I don't think I'm a moron but this one has me stumped. I have a '78 Jeep J20 with a Meyers electro-mechanical lift pump (not power angle). Last winter it was acting up on me when it would take several pushes of the swich to raise the plow. Now that the weather is warm I replaced the solonoid likr I did several years ago thinking that was the problem...NOT. Replaced the switch..NOT. Took a multi tester to the switch. No power from the battery. Did a magnetic test on the solonoid, nothing. Took the multi tester to the poles on the solonoid. Hot black wire, no hot red. Out of despiration took the positive lead from the battery with jumper cables directly to the pump. Lots of sparks but the pump lifted. My question is this: I have two switch poles on the solonoid, one goes directly to the switch (green) in the cab, the other one (black) goes into the wiring harness at the firewall. What is this one for? and is this my problem?


----------



## Gadget (Nov 22, 2003)

Sounds like a bad ground to me. 

Test both sides of the harness to ground with the switch in the lift position. One of these wires should be hot (12 volts) - I do believe it should be the red one. The other side should go to a ground. Once you find which wire goes to positive use a continuity checker to test the other side to ground. I bet that's where you'll find an intermittent problem.

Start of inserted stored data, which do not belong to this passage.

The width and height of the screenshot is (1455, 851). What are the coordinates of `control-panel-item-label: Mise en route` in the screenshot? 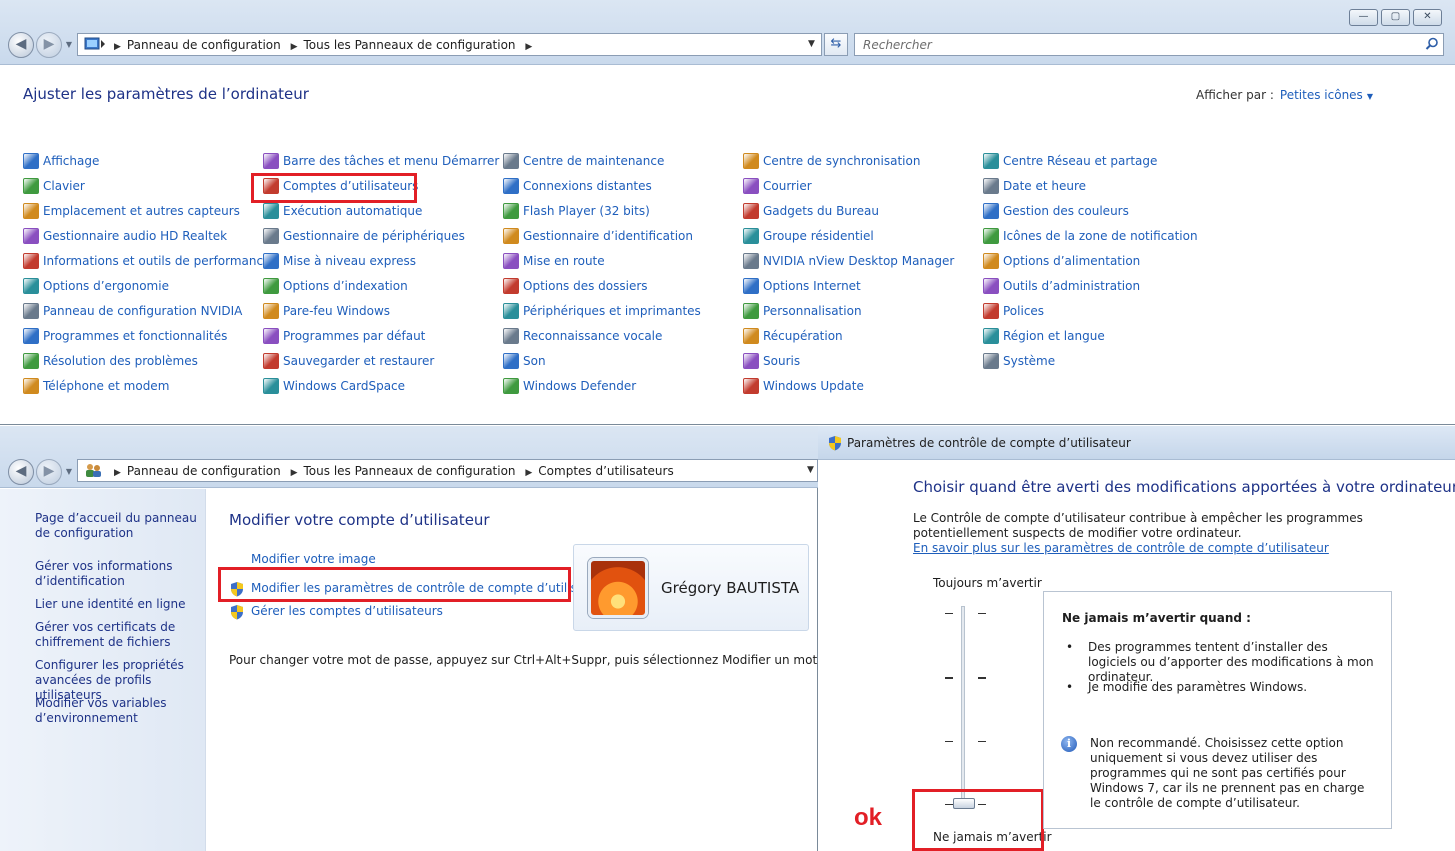 It's located at (564, 261).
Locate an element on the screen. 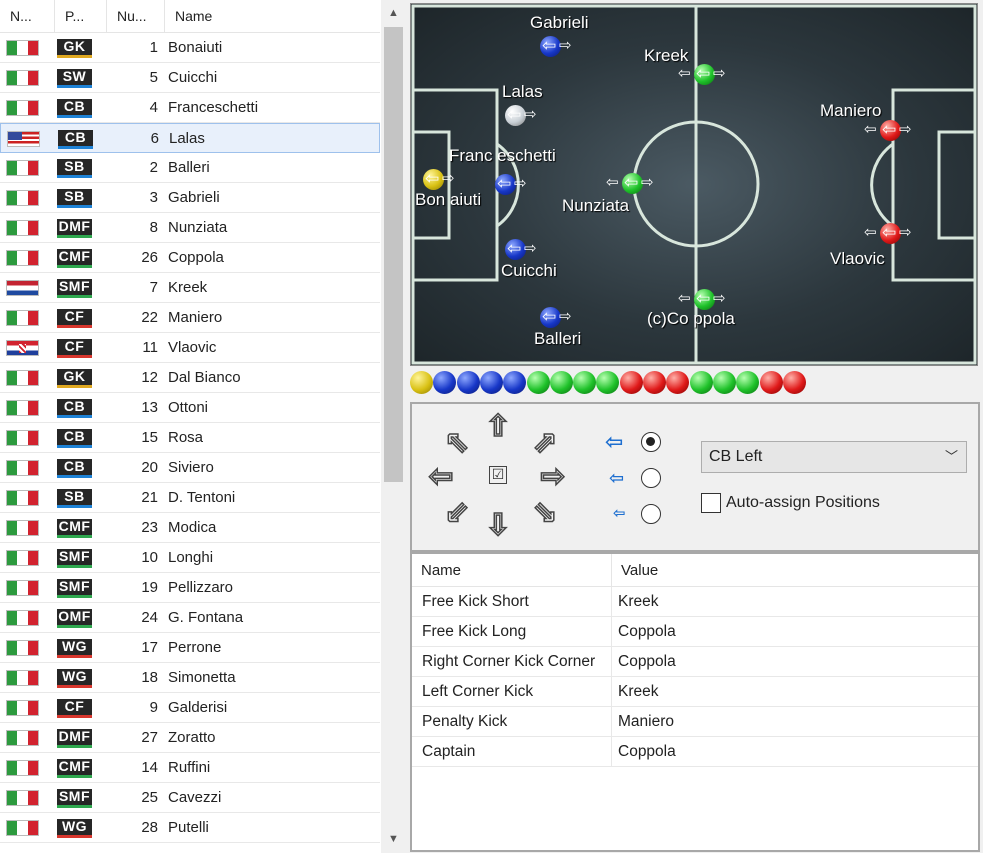 This screenshot has width=983, height=853. table-row: SMF 19 Pellizzaro is located at coordinates (190, 588).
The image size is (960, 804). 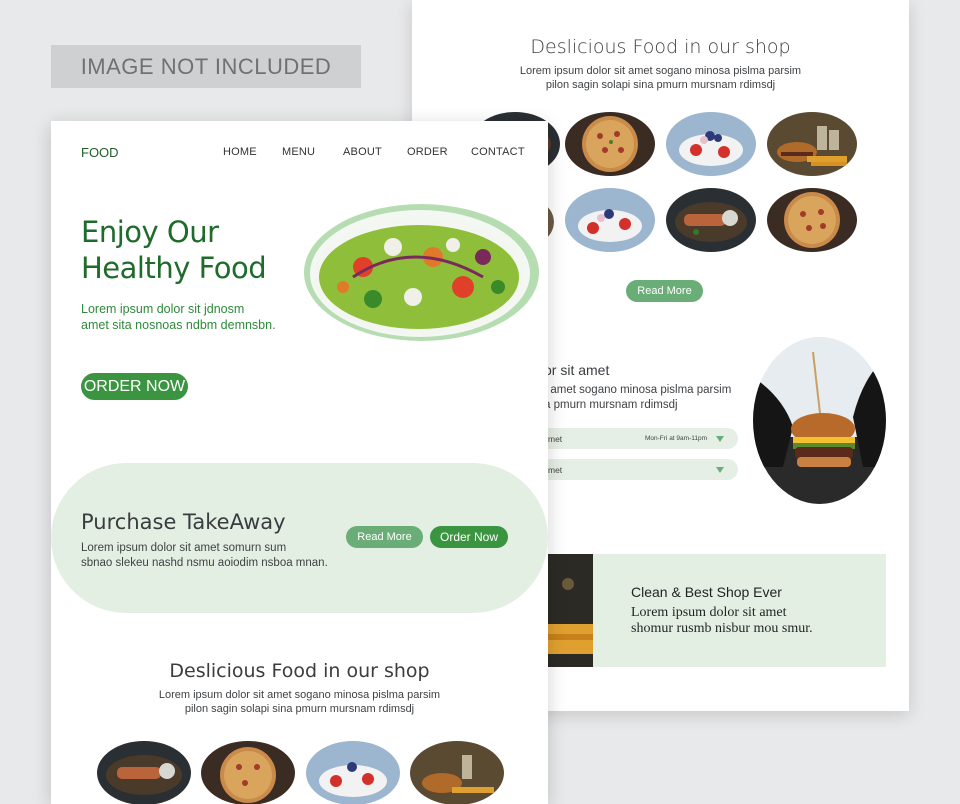 I want to click on nav-contact: CONTACT, so click(x=498, y=152).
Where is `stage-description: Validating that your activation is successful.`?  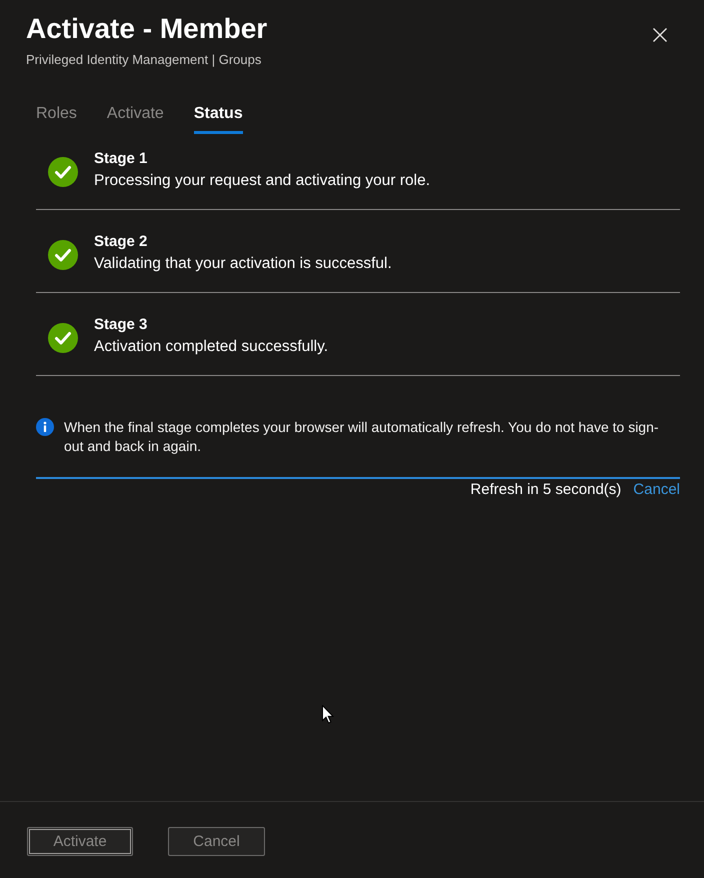 stage-description: Validating that your activation is successful. is located at coordinates (243, 264).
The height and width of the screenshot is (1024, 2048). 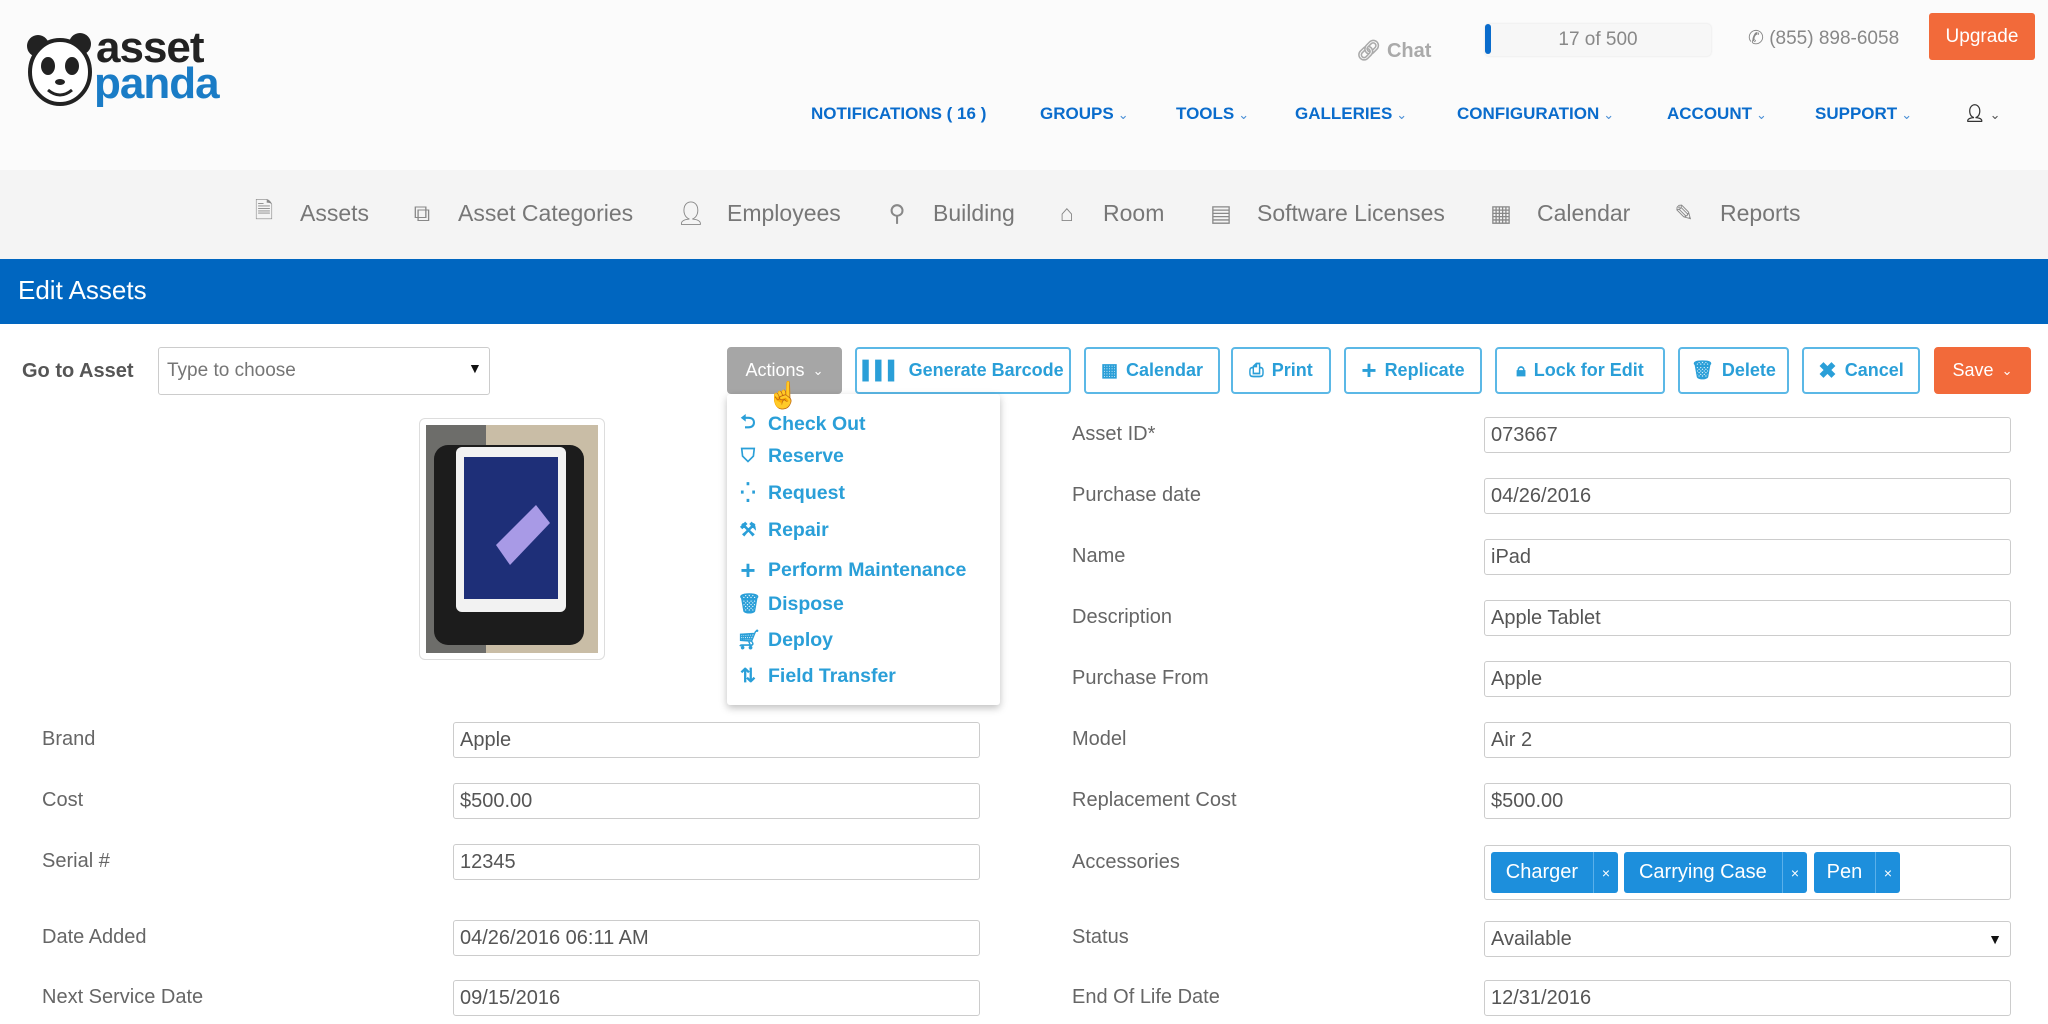 What do you see at coordinates (785, 640) in the screenshot?
I see `menu-item-deploy: 🛒︎ Deploy` at bounding box center [785, 640].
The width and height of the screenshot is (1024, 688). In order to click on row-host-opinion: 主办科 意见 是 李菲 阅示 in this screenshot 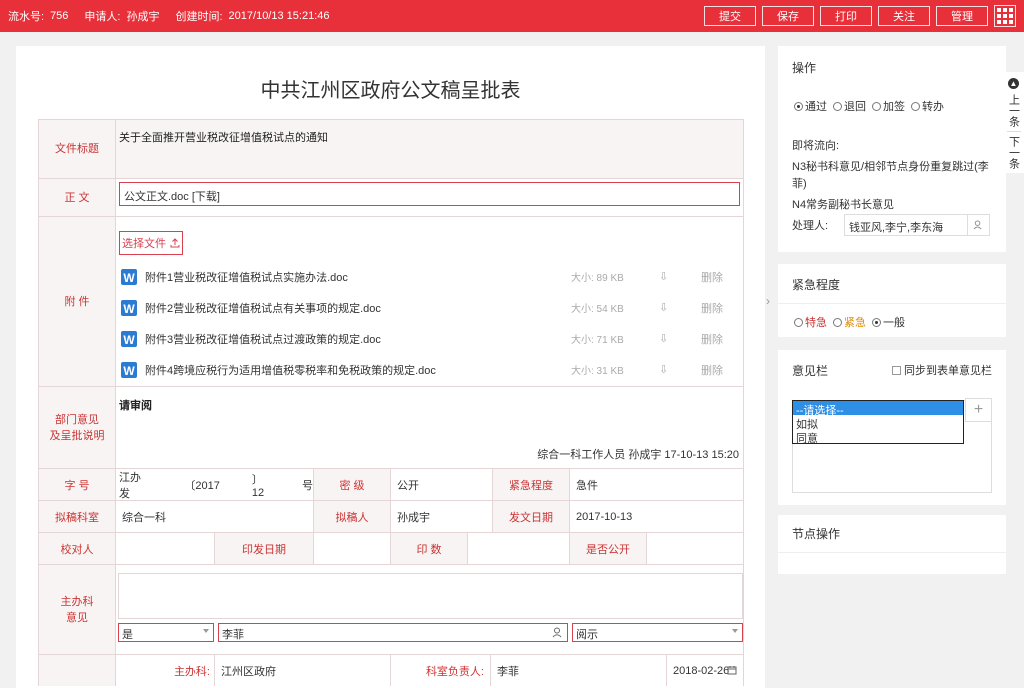, I will do `click(391, 610)`.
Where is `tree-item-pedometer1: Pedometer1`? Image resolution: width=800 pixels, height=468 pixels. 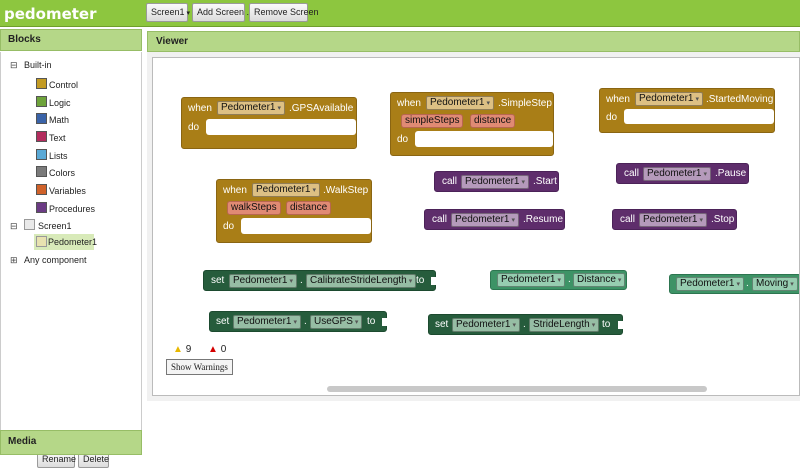 tree-item-pedometer1: Pedometer1 is located at coordinates (66, 242).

Solenoids are not polarity sensitive and will work either way


----------



## longmountainman (May 5, 2004)

That makes sense. I'll get back to the board when I have a chance to test it over the weekend. Thanks.


----------



## longmountainman (May 5, 2004)

Bad ground it was. The second wire from the solenoid went into the wiring harness to a ground wire that must have been bad. I cut the line and grounded the pole directly to the frame. Works like a charm.
Thanks


----------



## Gadget (Nov 22, 2003)

Glad I could help - that's what the site is here for

Now... if there was just a little more snow !!


----------